### EXERCISE
Reproduce, word for word, the lines in the material below starting with the one that has "Viewport: 1024px width, 496px height." and going on through the one that has "the Cidade search". Leave out all pictures.

### DATA EXTRACTS
------

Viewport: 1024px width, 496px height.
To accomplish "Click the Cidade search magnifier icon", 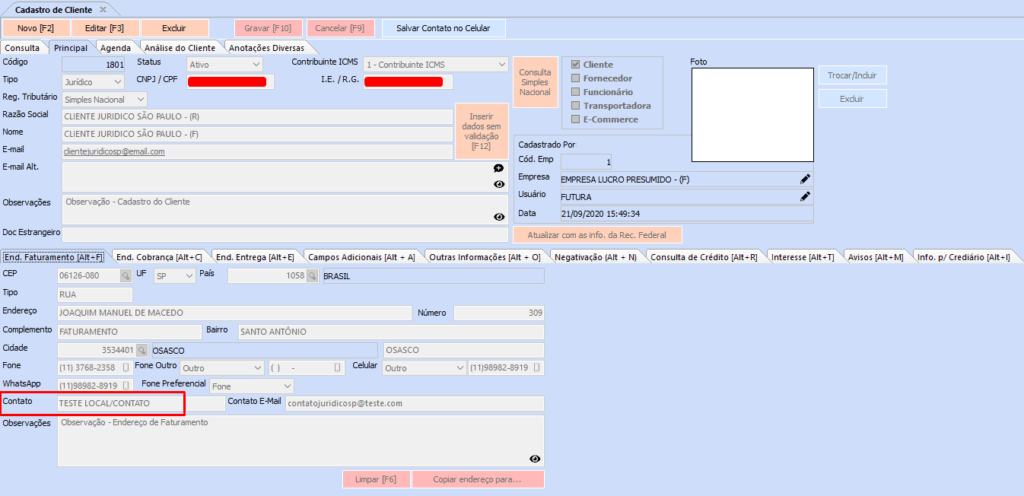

------

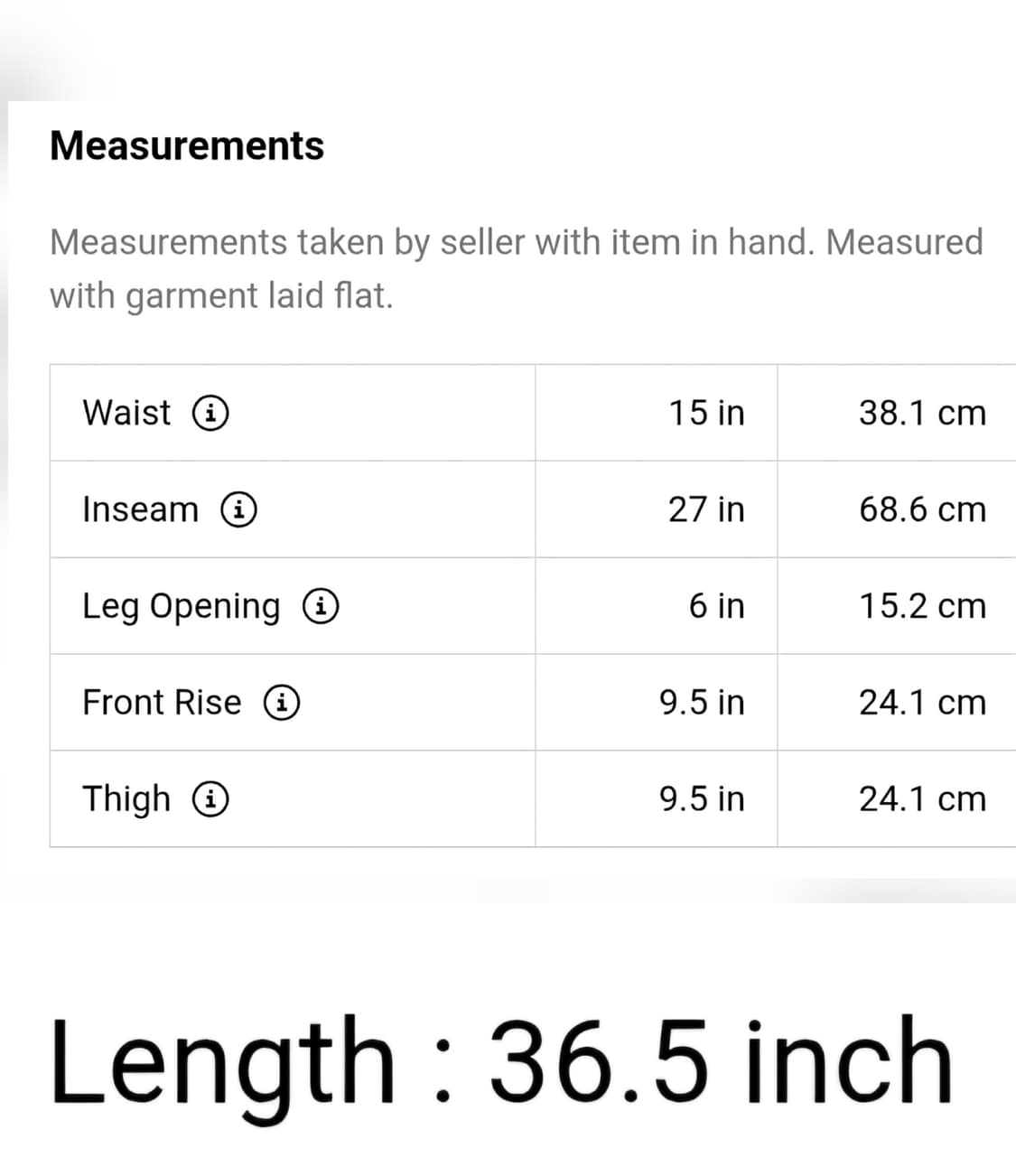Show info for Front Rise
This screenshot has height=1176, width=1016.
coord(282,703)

------

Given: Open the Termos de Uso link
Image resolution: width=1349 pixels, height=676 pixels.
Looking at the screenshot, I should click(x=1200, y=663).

------

### RESPONSE TO THE TASK
Viewport: 1024px width, 496px height.
To accomplish "Click the Cidade search magnifier icon", 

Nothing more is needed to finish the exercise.